What you should do: Restate exactly the lines from the top of the listing below to the line containing "Open 安宁股份 stock"; the remaining lines are not wanted.

══ Exercise inputs

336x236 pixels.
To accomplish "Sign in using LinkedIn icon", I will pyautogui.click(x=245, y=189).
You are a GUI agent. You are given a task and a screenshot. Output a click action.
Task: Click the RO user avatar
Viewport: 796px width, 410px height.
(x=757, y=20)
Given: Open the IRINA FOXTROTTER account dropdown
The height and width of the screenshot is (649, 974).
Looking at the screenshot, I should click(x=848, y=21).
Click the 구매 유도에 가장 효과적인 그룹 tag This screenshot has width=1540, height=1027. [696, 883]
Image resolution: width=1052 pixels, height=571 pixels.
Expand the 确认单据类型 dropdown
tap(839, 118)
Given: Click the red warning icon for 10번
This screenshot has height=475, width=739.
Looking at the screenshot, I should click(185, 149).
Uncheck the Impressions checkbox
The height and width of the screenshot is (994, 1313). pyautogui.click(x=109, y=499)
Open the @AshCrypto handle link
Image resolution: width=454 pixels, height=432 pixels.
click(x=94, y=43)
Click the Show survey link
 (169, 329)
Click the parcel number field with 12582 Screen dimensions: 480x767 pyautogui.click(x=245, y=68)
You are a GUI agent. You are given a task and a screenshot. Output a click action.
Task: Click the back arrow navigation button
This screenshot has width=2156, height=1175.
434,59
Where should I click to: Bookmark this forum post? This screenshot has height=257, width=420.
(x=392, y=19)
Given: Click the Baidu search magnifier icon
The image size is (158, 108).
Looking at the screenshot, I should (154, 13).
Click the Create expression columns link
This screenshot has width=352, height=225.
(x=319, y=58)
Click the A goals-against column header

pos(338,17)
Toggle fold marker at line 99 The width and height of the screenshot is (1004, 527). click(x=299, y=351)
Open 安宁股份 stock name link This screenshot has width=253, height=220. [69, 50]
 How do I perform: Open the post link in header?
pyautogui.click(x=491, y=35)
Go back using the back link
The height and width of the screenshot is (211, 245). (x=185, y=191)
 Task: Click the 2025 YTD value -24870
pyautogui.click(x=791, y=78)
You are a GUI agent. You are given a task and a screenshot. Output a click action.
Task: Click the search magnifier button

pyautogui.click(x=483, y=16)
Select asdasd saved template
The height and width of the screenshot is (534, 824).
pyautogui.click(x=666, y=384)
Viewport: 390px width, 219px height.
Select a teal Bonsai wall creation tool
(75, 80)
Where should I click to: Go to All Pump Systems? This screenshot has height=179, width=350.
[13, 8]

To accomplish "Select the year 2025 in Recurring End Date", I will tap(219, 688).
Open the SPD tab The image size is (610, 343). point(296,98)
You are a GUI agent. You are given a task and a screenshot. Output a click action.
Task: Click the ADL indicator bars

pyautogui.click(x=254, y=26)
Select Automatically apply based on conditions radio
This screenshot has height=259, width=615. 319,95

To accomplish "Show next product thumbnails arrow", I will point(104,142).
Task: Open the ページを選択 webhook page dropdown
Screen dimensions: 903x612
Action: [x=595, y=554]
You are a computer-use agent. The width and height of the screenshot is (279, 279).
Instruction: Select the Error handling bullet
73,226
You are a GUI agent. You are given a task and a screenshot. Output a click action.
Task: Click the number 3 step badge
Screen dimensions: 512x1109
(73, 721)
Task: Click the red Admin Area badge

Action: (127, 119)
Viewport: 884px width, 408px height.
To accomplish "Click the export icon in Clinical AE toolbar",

════

Written answer:
336x236 pixels.
To accomplish "Sign in using LinkedIn icon", I will pyautogui.click(x=245, y=189).
You are a GUI agent. You are given a task and a screenshot. Output a click action.
Task: Click the RO user avatar
Viewport: 796px width, 410px height.
(x=757, y=20)
Given: Open the IRINA FOXTROTTER account dropdown
The height and width of the screenshot is (649, 974).
Looking at the screenshot, I should click(x=848, y=21).
Click the 구매 유도에 가장 효과적인 그룹 tag This screenshot has width=1540, height=1027. [696, 883]
Image resolution: width=1052 pixels, height=571 pixels.
Expand the 确认单据类型 dropdown
tap(839, 118)
Given: Click the red warning icon for 10번
This screenshot has height=475, width=739.
Looking at the screenshot, I should click(185, 149).
Uncheck the Impressions checkbox
The height and width of the screenshot is (994, 1313). pyautogui.click(x=109, y=499)
Open the @AshCrypto handle link
Image resolution: width=454 pixels, height=432 pixels.
click(x=94, y=43)
Click the Show survey link
 (169, 329)
Click the parcel number field with 12582 Screen dimensions: 480x767 pyautogui.click(x=245, y=68)
You are a GUI agent. You are given a task and a screenshot. Output a click action.
Task: Click the back arrow navigation button
This screenshot has width=2156, height=1175.
434,59
Where should I click to: Bookmark this forum post? This screenshot has height=257, width=420.
(x=392, y=19)
Given: Click the Baidu search magnifier icon
The image size is (158, 108).
Looking at the screenshot, I should (154, 13).
Click the Create expression columns link
This screenshot has width=352, height=225.
(x=319, y=58)
Click the A goals-against column header

pos(338,17)
Toggle fold marker at line 99 The width and height of the screenshot is (1004, 527). click(x=299, y=351)
Open 安宁股份 stock name link This screenshot has width=253, height=220. [69, 50]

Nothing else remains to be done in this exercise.